We would appreciate it if these responses have satisfactorily addressed your concerns. Also, your acknowledgement of the comprehensiveness of our theoretical and empirical results has encouraged us a lot! Thanks again!

Dear Authors, thank you for the detailed answers. Your explanations addressed my main concerns about how the attribute partitions and neighborhoods are constructed to be non-overlapping, and detailing how RNPC’s robustness behavior is well-characterized both within and beyond the radius $r$. This addresses my concern about neighborhood-crossing perturbations.

We sincerely thank the reviewer for the comprehensive feedback! We're glad you found our robustness analysis insightful (model robustness only depends on robustness of the attribute recognition model) and appreciated the efficiency and effectiveness of RNPC (only requiring inference-time changes)!

Q1: Can authors include robustness results against corruptions and $l_1$, $l_2$-norm-bounded attacks?

A1: We answer this question in two steps.

• Point out existing results against $l\_2$-norm-bounded attacks

  The evaluations in this paper are not limited to $l\_\infty$-norm-bounded attacks. We performed extensive evaluations using both $l\_2$-norm-bounded PGD and CW attacks with varying budgets. Results are presented in Appendix G.2 (Fig. 6&7).

• Explore new results against $l\_1$-norm-bounded attacks and corruptions

  • Setting: We adopt the EADL1 attack [1] with varying values of $\beta$, which controls the $l\_1$ regularization strength with a larger value yielding a sparser perturbation, and use different types of corruptions, respectively.
  • Results: As shown in Table 9, RNPC consistently outperforms other baselines across EADL1 attacks with different $\beta$ values, demonstrating robustness of RNPC against $l_1$-norm-bounded attacks. For corruptions, as shown in Table 10, all models appear robust to defocus blur and Gaussian noise. CBM and DCR are notably vulnerable to fog, whereas RNPC still exhibits high robustness.

Overall, these additional results for corruptions and $l\_1$-norm-bounded attacks, together with the results for $l\_\infty$ and $l\_2$-norm-bounded attacks provided in the paper, validate the robustness of RNPC under various types of perturbations.
+===+
## YOUR OBJECTIVE
According to the review exchange about RNPC, which type of corruption were CBM and DCR notably vulnerable to? The material that comes next has no connection to the review exchange about RNPC.

## DATASET EXCERPT
+===+
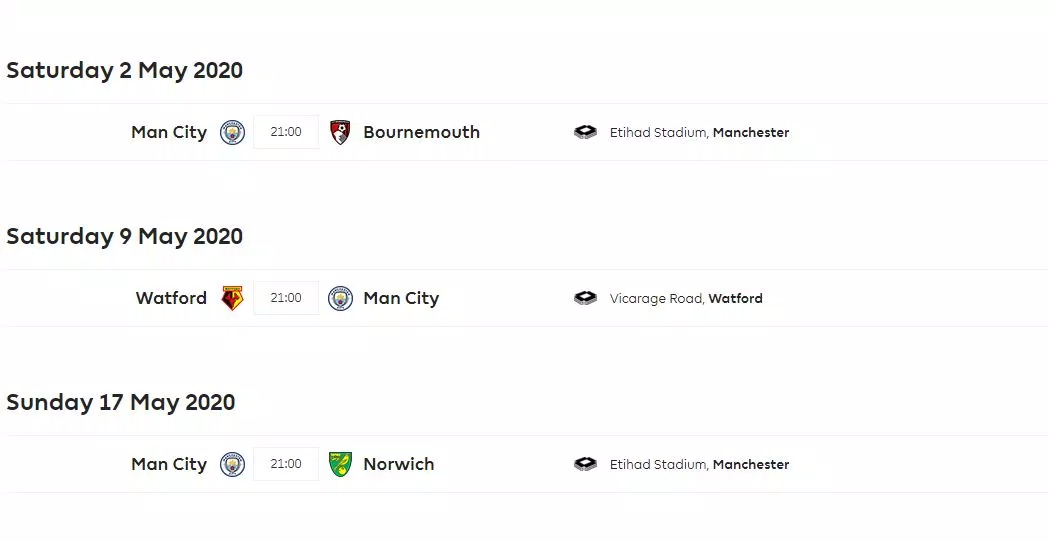
Task: Click Man City crest in Norwich fixture
Action: click(x=232, y=464)
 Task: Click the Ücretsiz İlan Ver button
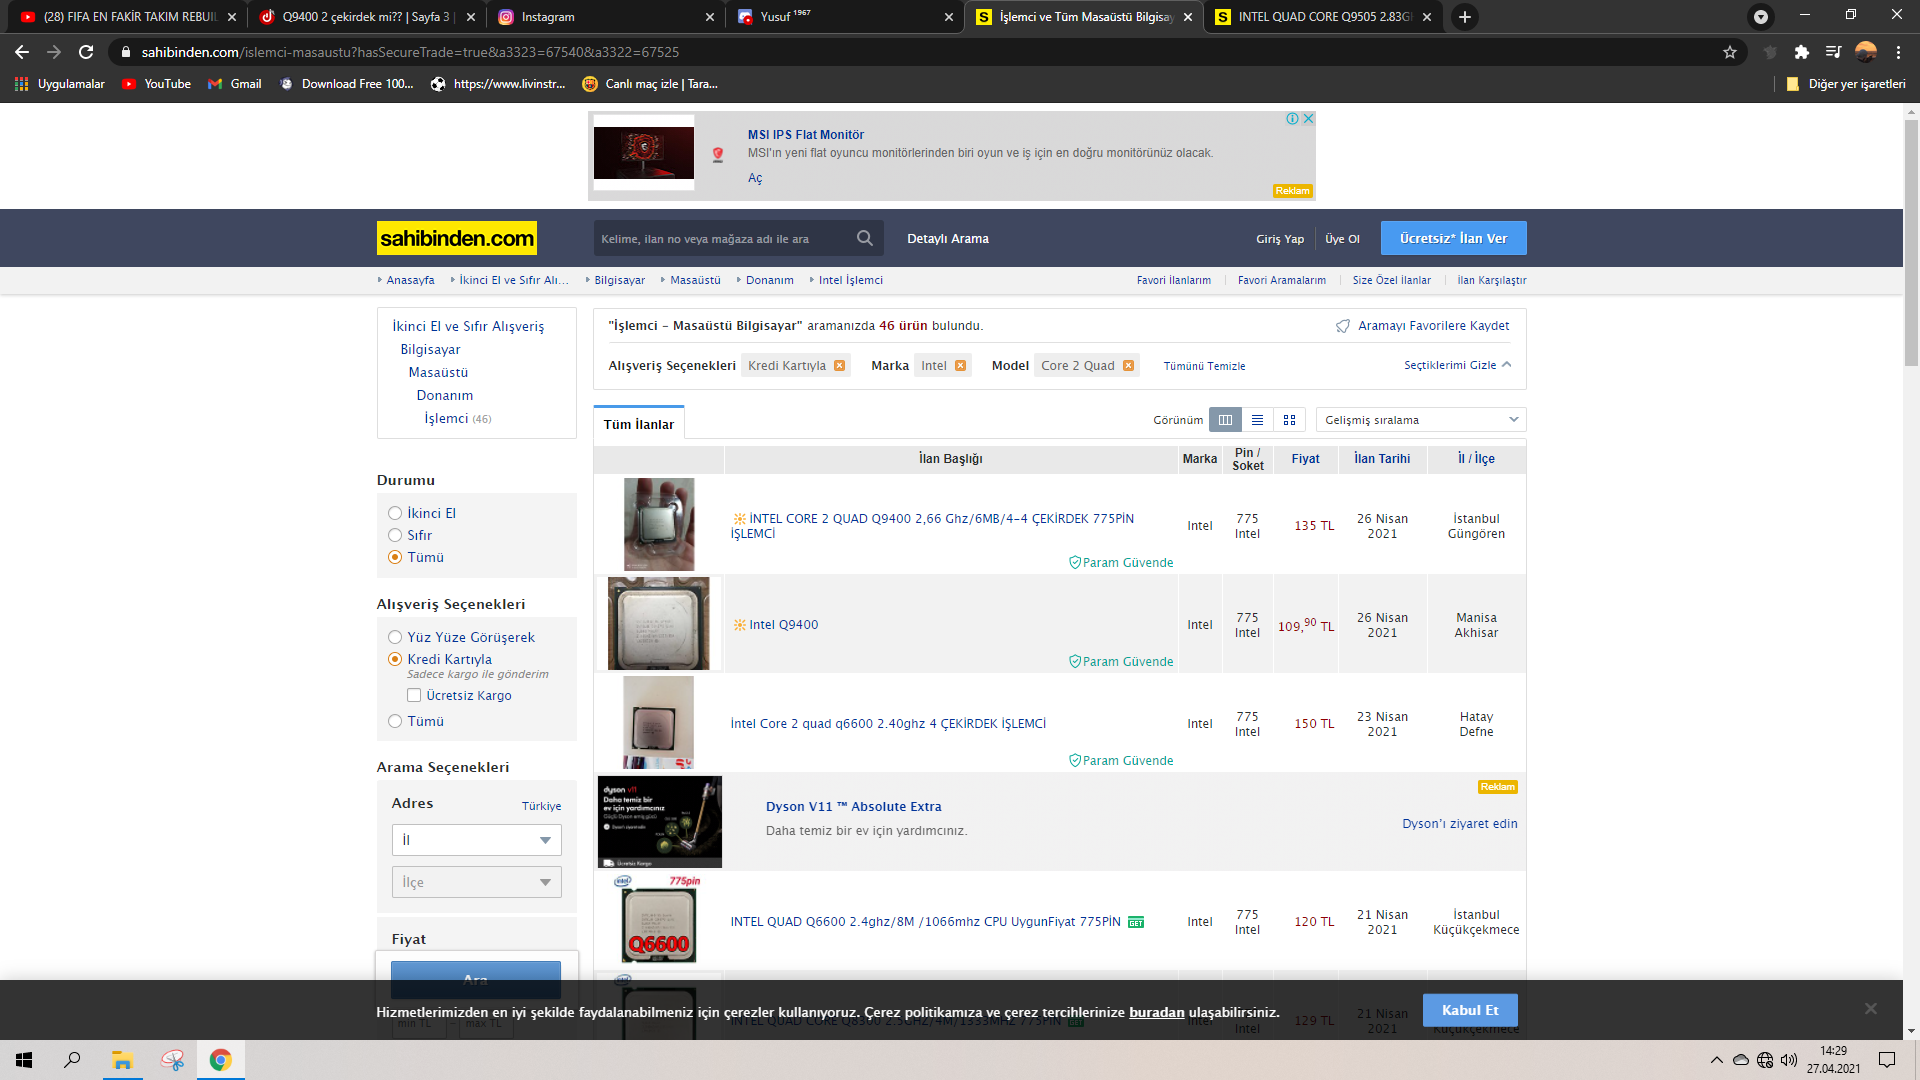coord(1453,238)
+===+
## OUTPUT OF THE TASK
Fog.